= Rolf Weinberg =

Rolf Weinberg (6 March 1919 – 23 June 2011) was a German-born Second World War veteran who fought with the Free French Forces. He was the highest decorated Jewish officer in the Free French, having been awarded the Médaille militaire.

==Early life==
Weinberg was born in the small Westphalian town of Herford in Germany to a Jewish family. His father was an Iron Cross decorated veteran of the Great War, and the director of the family's local chocolate factory.

In 1936, Weinberg's mother secured him the position of an apprentice in a knitting machine factory of a Jewish family in Stuttgart, where he gained experience in office administration. He enrolled in a course in textile engineering at a technical college in Reutlingen, to receive his engineering diploma in 1938.

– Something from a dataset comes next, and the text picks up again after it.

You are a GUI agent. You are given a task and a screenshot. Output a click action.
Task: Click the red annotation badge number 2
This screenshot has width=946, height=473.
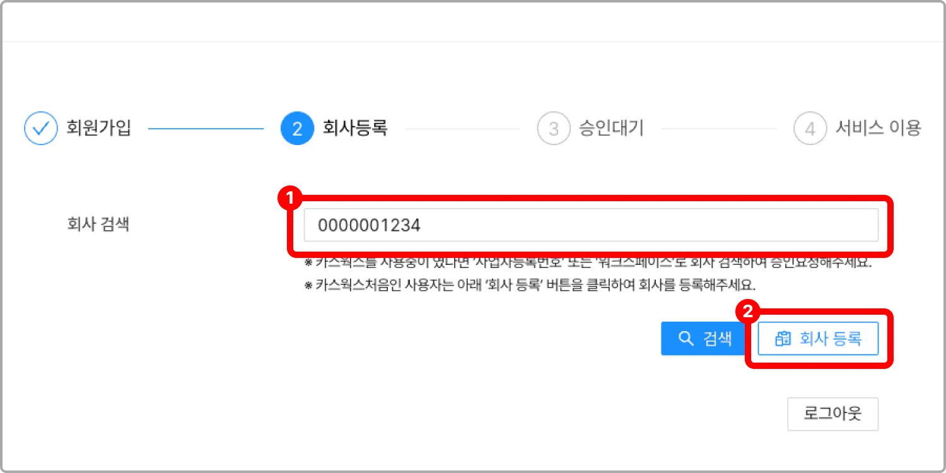click(747, 312)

In September of that year, Weinberg was tipped off that he was about to be arrested by the Gestapo. He managed to avoid capture, quickly moving to Hamburg before leaving for Montevideo, Uruguay at the age of 19.

==World War II==

===In Montevideo===

In December 1939, Weinberg became personally involved in the naval Battle of the River Plate. Omitting his Jewish background and passing as a regular German immigrant, he was approached by the British Embassy and given the mission to feed false information to the crew of the German pocket battleship Admiral Graf Spee that an overwhelming British force was being assembled, and that it was futile to attempt to leave Montevideo Bay. Being deceived by the false intelligence, the Graf Spees captain, Hans Langsdorff, decided to scuttle the ship.

===Free French service===
Afterwards, Weinberg joined the Free French, where he was known by the name of Henri Rovey. He fought on several fronts, including the North African Campaign, under the command of Marie Pierre Koenig, and on the Gustav Line.

In July 1943, he and others took arms captured from the Afrika Korps and gave them to the Haganah; he met with Moshe Dayan at this time. Weinberg also participated in several top secret missions for the Allies.

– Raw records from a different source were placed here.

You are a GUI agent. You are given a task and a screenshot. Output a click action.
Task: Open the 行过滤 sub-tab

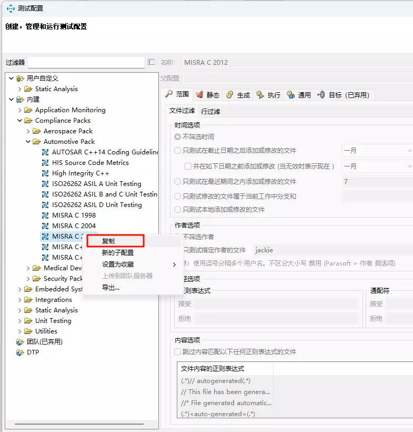[210, 112]
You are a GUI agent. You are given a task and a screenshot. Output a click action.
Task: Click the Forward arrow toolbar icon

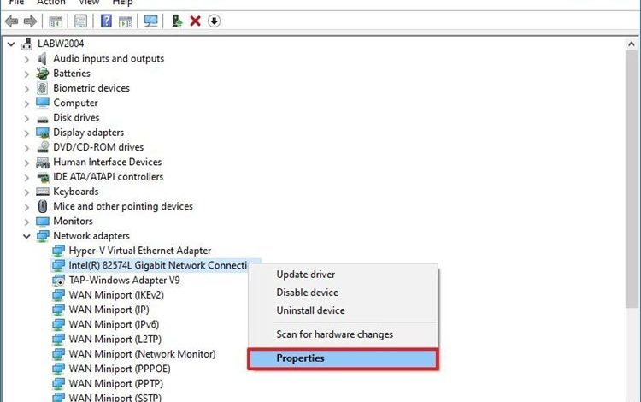tap(30, 21)
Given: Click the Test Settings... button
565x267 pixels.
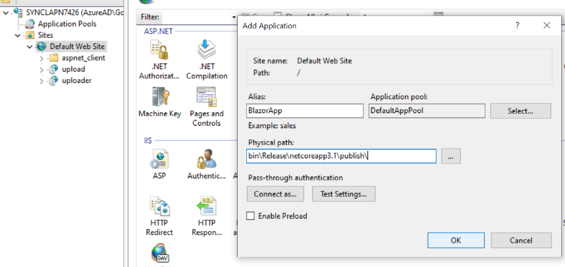Looking at the screenshot, I should (344, 194).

The nature of several of these missions are considered top secret even today.

Weinberg is considered by the Allies as a war hero, having received several high decorations from both British and French governments.

==Awards==
- Croix de Guerre
- Chevalier de la Legion d'Honneur

==Post-war==
He wrote his memoirs in a book entitled David's Fight under the pseudonym of David Silverbaum. He died on 23 June 2011 aged 92.